━━ Material supplied ━━
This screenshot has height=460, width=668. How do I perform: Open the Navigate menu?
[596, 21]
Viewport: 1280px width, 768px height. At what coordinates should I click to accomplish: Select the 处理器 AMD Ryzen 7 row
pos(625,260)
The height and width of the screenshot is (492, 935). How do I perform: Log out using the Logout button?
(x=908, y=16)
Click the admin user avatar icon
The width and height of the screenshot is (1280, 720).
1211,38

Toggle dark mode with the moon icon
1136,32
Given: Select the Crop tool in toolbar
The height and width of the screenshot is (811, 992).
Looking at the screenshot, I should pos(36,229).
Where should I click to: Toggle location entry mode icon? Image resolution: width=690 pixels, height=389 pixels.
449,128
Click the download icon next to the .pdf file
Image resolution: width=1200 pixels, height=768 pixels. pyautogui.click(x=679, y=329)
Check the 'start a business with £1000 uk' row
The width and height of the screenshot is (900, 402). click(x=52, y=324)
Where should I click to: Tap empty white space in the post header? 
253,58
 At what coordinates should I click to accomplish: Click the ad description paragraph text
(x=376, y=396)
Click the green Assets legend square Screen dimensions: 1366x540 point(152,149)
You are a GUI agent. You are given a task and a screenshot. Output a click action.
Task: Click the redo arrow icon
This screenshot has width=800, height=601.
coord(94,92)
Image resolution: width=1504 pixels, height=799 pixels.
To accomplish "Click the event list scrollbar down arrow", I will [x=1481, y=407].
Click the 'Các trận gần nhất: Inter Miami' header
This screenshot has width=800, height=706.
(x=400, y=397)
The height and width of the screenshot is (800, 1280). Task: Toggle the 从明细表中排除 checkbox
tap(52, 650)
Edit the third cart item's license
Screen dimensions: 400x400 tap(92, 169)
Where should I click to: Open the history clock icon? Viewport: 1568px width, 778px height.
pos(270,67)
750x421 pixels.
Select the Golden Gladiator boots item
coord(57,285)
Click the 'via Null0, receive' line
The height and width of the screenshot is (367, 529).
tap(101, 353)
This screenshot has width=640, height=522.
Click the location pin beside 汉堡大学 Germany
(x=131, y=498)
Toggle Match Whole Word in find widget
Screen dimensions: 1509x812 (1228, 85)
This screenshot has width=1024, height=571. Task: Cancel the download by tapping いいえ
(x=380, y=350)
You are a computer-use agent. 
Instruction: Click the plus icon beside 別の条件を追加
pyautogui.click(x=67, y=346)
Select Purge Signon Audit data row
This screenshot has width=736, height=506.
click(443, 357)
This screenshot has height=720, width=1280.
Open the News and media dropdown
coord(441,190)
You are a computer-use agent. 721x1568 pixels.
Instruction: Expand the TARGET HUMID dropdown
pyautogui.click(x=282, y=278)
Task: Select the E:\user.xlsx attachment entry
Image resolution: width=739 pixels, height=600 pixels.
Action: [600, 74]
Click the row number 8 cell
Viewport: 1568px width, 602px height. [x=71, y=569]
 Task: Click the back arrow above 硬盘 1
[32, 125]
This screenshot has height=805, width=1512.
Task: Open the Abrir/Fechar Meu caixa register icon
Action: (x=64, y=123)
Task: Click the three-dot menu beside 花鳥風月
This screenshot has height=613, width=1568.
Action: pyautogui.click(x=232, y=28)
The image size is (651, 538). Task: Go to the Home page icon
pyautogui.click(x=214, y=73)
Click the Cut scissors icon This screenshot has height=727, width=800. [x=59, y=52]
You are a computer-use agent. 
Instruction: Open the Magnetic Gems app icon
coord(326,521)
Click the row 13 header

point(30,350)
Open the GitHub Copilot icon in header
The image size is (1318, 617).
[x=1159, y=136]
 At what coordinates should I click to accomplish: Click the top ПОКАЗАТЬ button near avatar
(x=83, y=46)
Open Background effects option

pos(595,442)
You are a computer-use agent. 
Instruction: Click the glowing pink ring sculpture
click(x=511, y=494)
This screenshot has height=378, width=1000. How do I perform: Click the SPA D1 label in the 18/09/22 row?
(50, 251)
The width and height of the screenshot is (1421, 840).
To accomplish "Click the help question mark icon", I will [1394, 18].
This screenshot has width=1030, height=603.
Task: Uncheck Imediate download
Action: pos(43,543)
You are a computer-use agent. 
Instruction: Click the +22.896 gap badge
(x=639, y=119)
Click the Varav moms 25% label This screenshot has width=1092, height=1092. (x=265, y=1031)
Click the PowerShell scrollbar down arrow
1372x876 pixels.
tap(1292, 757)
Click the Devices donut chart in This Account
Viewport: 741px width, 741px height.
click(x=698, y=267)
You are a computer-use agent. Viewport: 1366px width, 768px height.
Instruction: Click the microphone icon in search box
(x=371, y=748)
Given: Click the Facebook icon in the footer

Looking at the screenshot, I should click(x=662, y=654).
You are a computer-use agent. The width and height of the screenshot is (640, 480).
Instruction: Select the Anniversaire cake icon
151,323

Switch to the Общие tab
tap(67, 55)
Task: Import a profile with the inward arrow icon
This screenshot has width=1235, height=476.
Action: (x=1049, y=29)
━━━
Exercise details
An exact copy of all the entries is the required answer.

Completed exercise
This screenshot has height=460, width=668. How do I perform: Open the Navigate menu?
[596, 21]
Viewport: 1280px width, 768px height. At what coordinates should I click to accomplish: Select the 处理器 AMD Ryzen 7 row
pos(625,260)
The height and width of the screenshot is (492, 935). How do I perform: Log out using the Logout button?
(x=908, y=16)
Click the admin user avatar icon
The width and height of the screenshot is (1280, 720).
1211,38

Toggle dark mode with the moon icon
1136,32
Given: Select the Crop tool in toolbar
The height and width of the screenshot is (811, 992).
Looking at the screenshot, I should pos(36,229).
Where should I click to: Toggle location entry mode icon? Image resolution: width=690 pixels, height=389 pixels.
449,128
Click the download icon next to the .pdf file
Image resolution: width=1200 pixels, height=768 pixels. pyautogui.click(x=679, y=329)
Check the 'start a business with £1000 uk' row
The width and height of the screenshot is (900, 402). click(x=52, y=324)
Where should I click to: Tap empty white space in the post header? 
253,58
 At what coordinates should I click to accomplish: Click the ad description paragraph text
(x=376, y=396)
Click the green Assets legend square Screen dimensions: 1366x540 point(152,149)
You are a GUI agent. You are given a task and a screenshot. Output a click action.
Task: Click the redo arrow icon
This screenshot has width=800, height=601.
coord(94,92)
Image resolution: width=1504 pixels, height=799 pixels.
To accomplish "Click the event list scrollbar down arrow", I will [x=1481, y=407].
Click the 'Các trận gần nhất: Inter Miami' header
This screenshot has width=800, height=706.
(x=400, y=397)
The height and width of the screenshot is (800, 1280). Task: Toggle the 从明细表中排除 checkbox
tap(52, 650)
Edit the third cart item's license
Screen dimensions: 400x400 tap(92, 169)
Where should I click to: Open the history clock icon? Viewport: 1568px width, 778px height.
pos(270,67)
750x421 pixels.
Select the Golden Gladiator boots item
coord(57,285)
Click the 'via Null0, receive' line
The height and width of the screenshot is (367, 529).
tap(101, 353)
This screenshot has width=640, height=522.
Click the location pin beside 汉堡大学 Germany
(x=131, y=498)
Toggle Match Whole Word in find widget
Screen dimensions: 1509x812 (1228, 85)
This screenshot has width=1024, height=571. Task: Cancel the download by tapping いいえ
(x=380, y=350)
You are a computer-use agent. 
Instruction: Click the plus icon beside 別の条件を追加
pyautogui.click(x=67, y=346)
Select Purge Signon Audit data row
This screenshot has width=736, height=506.
click(443, 357)
This screenshot has height=720, width=1280.
Open the News and media dropdown
coord(441,190)
You are a computer-use agent. 721x1568 pixels.
Instruction: Expand the TARGET HUMID dropdown
pyautogui.click(x=282, y=278)
Task: Select the E:\user.xlsx attachment entry
Image resolution: width=739 pixels, height=600 pixels.
Action: [600, 74]
Click the row number 8 cell
Viewport: 1568px width, 602px height. [x=71, y=569]
 Task: Click the back arrow above 硬盘 1
[32, 125]
This screenshot has height=805, width=1512.
Task: Open the Abrir/Fechar Meu caixa register icon
Action: (x=64, y=123)
Task: Click the three-dot menu beside 花鳥風月
This screenshot has height=613, width=1568.
Action: pyautogui.click(x=232, y=28)
The image size is (651, 538). Task: Go to the Home page icon
pyautogui.click(x=214, y=73)
Click the Cut scissors icon This screenshot has height=727, width=800. [x=59, y=52]
You are a computer-use agent. 
Instruction: Open the Magnetic Gems app icon
coord(326,521)
Click the row 13 header

point(30,350)
Open the GitHub Copilot icon in header
The image size is (1318, 617).
[x=1159, y=136]
 At what coordinates should I click to accomplish: Click the top ПОКАЗАТЬ button near avatar
(x=83, y=46)
Open Background effects option

pos(595,442)
You are a computer-use agent. 
Instruction: Click the glowing pink ring sculpture
click(x=511, y=494)
This screenshot has height=378, width=1000. How do I perform: Click the SPA D1 label in the 18/09/22 row?
(50, 251)
The width and height of the screenshot is (1421, 840).
To accomplish "Click the help question mark icon", I will [1394, 18].
This screenshot has width=1030, height=603.
Task: Uncheck Imediate download
Action: pos(43,543)
You are a computer-use agent. 
Instruction: Click the +22.896 gap badge
(x=639, y=119)
Click the Varav moms 25% label This screenshot has width=1092, height=1092. (x=265, y=1031)
Click the PowerShell scrollbar down arrow
1372x876 pixels.
tap(1292, 757)
Click the Devices donut chart in This Account
Viewport: 741px width, 741px height.
click(x=698, y=267)
You are a computer-use agent. Viewport: 1366px width, 768px height.
Instruction: Click the microphone icon in search box
(x=371, y=748)
Given: Click the Facebook icon in the footer

Looking at the screenshot, I should click(x=662, y=654).
You are a computer-use agent. The width and height of the screenshot is (640, 480).
Instruction: Select the Anniversaire cake icon
151,323

Switch to the Общие tab
tap(67, 55)
Task: Import a profile with the inward arrow icon
This screenshot has width=1235, height=476.
Action: (x=1049, y=29)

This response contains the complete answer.